EXERCISE BRIEF:
Can you extract every line of the listing below verbatim, leaving the pictures out?

RECORDS SHOWN:
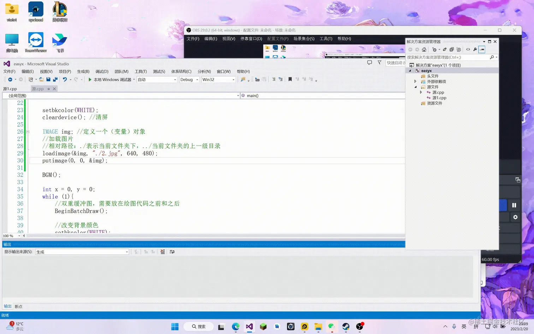Select the View Code icon in Solution Explorer
The image size is (534, 334).
(467, 49)
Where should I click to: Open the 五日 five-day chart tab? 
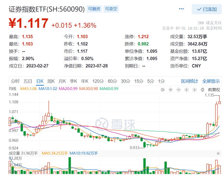click(28, 81)
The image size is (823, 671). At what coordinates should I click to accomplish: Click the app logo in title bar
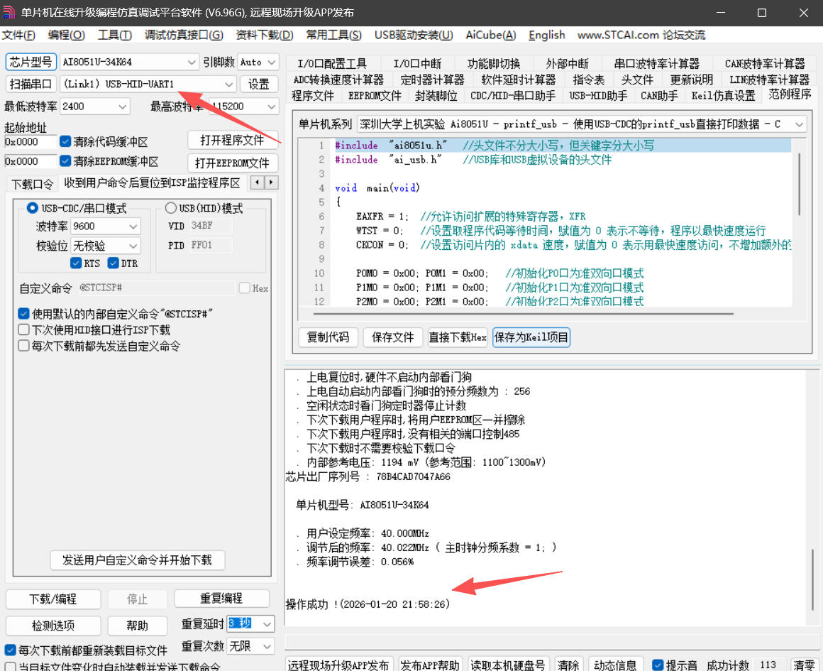10,13
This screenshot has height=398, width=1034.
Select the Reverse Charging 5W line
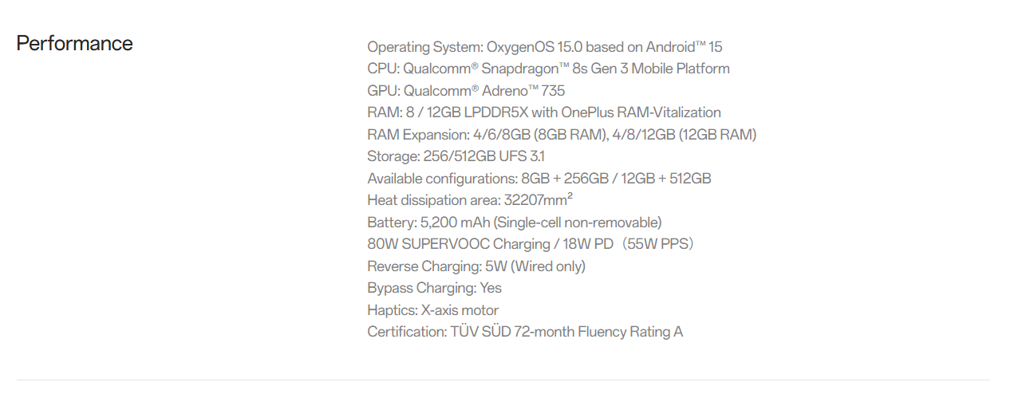[x=476, y=266]
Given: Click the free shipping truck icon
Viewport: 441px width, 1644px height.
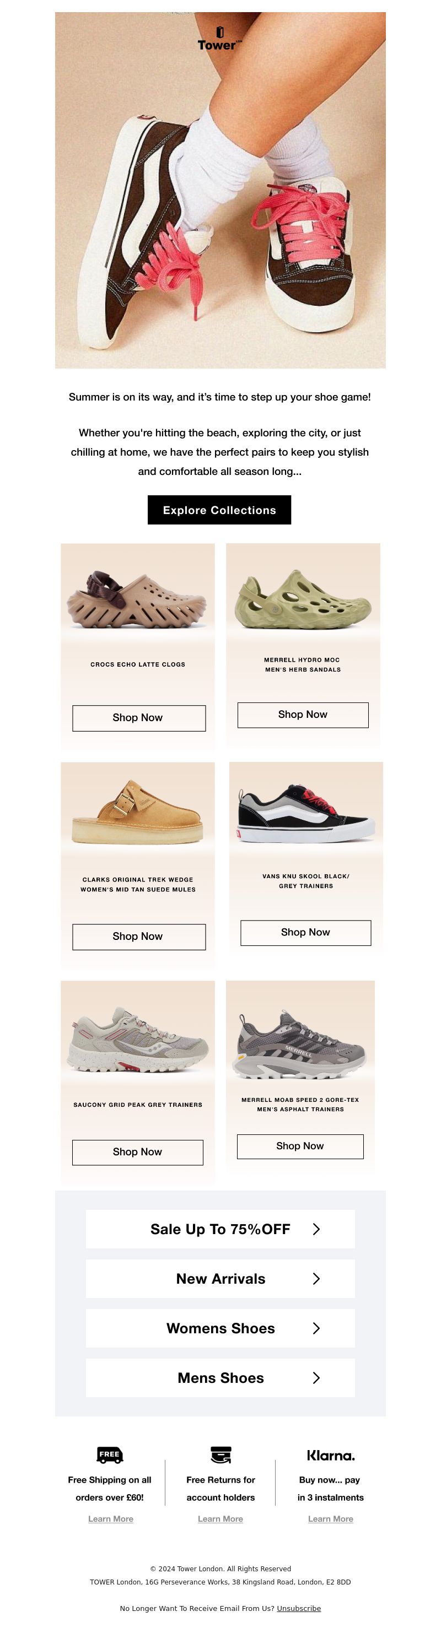Looking at the screenshot, I should click(x=110, y=1454).
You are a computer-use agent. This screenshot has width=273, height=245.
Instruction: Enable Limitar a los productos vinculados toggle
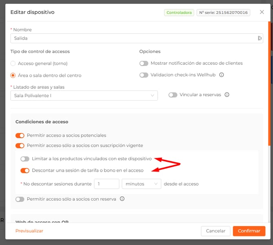[25, 159]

EXERCISE RESPONSE:
Select the View Code icon in Solution Explorer
The image size is (534, 334).
(467, 49)
Where should I click to: Open the 五日 five-day chart tab? 
click(28, 81)
The image size is (823, 671). At what coordinates should I click to accomplish: Click the app logo in title bar
10,13
This screenshot has height=398, width=1034.
Select the Reverse Charging 5W line
[x=476, y=266]
Given: Click the free shipping truck icon
Viewport: 441px width, 1644px height.
Looking at the screenshot, I should click(x=110, y=1454).
You are a computer-use agent. This screenshot has width=273, height=245.
Instruction: Enable Limitar a los productos vinculados toggle
[25, 159]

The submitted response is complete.